Repairing incorrect tag minimisation was Re: Tags lacking a terminating '>' are spotted

At 1:24 pm +1300 7/2/02, Richard A. O'Keefe wrote:
>"Fred Bone" <Fred.Bone@dial.pipex.com> wrote:
>	OK, you tell me where to put the > in this:
>
>	<td nowrap is a deprecated attribute for table data cell elements ...
>
>A simple rule works reasonably well:
>     Start with <tag
>     while the next tokens are
>	<word> =   (any word)
>     OR  <word>     (only if word is a known single-enumeration-value
>		    attribute name)
>	process next attribute
>     If /> process empty tag, else
>     if > process start tag, else
>     insert > and process start tag.
>
>The example would become
>
>	<td nowrap> is a deprecated attribute for table data cell elements ...
>		  ^
>I _think_ the complete list of known single-enumeration-value attributes is
>     checked, compact, declare, defer, disabled, ismap, multiple, nohref,
>     noresize, noshade, nowrap, readonly, selected.
>It's not a long list.  If someone wants to add words to this list for the
>sake of their own extra tags, they should declare them explicitly.
>
>Consider the following example:
>     <html><body>
>     <table>
>     <tr>
>     <td nowrap  is a deprecated attribute for table data cell elements
>     <tr>
>     <td compact is not deprecated at all
>     </table>
>     </body></html>
>In Netscape 4.7, that displays as a blank page.
>Adopting this little rule, we get
>     <html><body>
>     <table>
>     <tr>
>     <td nowrap>  is a deprecated attribute for table data cell elements
>     <tr>
>     <td compact> is not deprecated at all
>     </table>
>     </body></html>
>which is admittedly missing two words of intended text from the display,
>but that's a *huge* improvement over missing _everything_!

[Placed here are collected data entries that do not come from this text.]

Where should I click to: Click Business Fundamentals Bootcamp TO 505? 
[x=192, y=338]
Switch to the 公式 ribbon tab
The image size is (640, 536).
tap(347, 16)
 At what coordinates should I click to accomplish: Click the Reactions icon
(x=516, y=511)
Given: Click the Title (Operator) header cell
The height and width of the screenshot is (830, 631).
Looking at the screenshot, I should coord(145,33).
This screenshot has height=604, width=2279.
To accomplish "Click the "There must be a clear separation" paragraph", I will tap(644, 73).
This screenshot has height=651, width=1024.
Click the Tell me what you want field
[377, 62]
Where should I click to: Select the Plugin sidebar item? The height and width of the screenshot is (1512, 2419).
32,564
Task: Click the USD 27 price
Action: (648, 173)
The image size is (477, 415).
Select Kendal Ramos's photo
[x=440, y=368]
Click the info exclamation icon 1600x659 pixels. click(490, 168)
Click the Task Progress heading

I can't find anything to snip.

Both Mozilla and iCAB display the same as your browser does.

(Of course Tidy should close <td> and <tr> tags).

I have an objection to the process that generates <td compact>
from the input you gave.

IMHO, Tidy should adopt a "first do no harm" rule. In
other words, it should not attempt a partial repair of
elements that it does not fully understand. In my view,
because it is impossible to determine whether the author
intended

	<td nowrap="nowrap">

or

	nowrap is a deprecated attribute for table data cell elements

Tidy should do nothing.

I appreciate that there is a case for changing to <td>, and
expecting the author to re-check the page in an HTML editor
or browser, but I personally would not do it.

The best that Tidy could do is log the problem. (Or perhaps
add a comment).

Ben.

Received on Thursday, 7 February 2002 08:10:31 UTC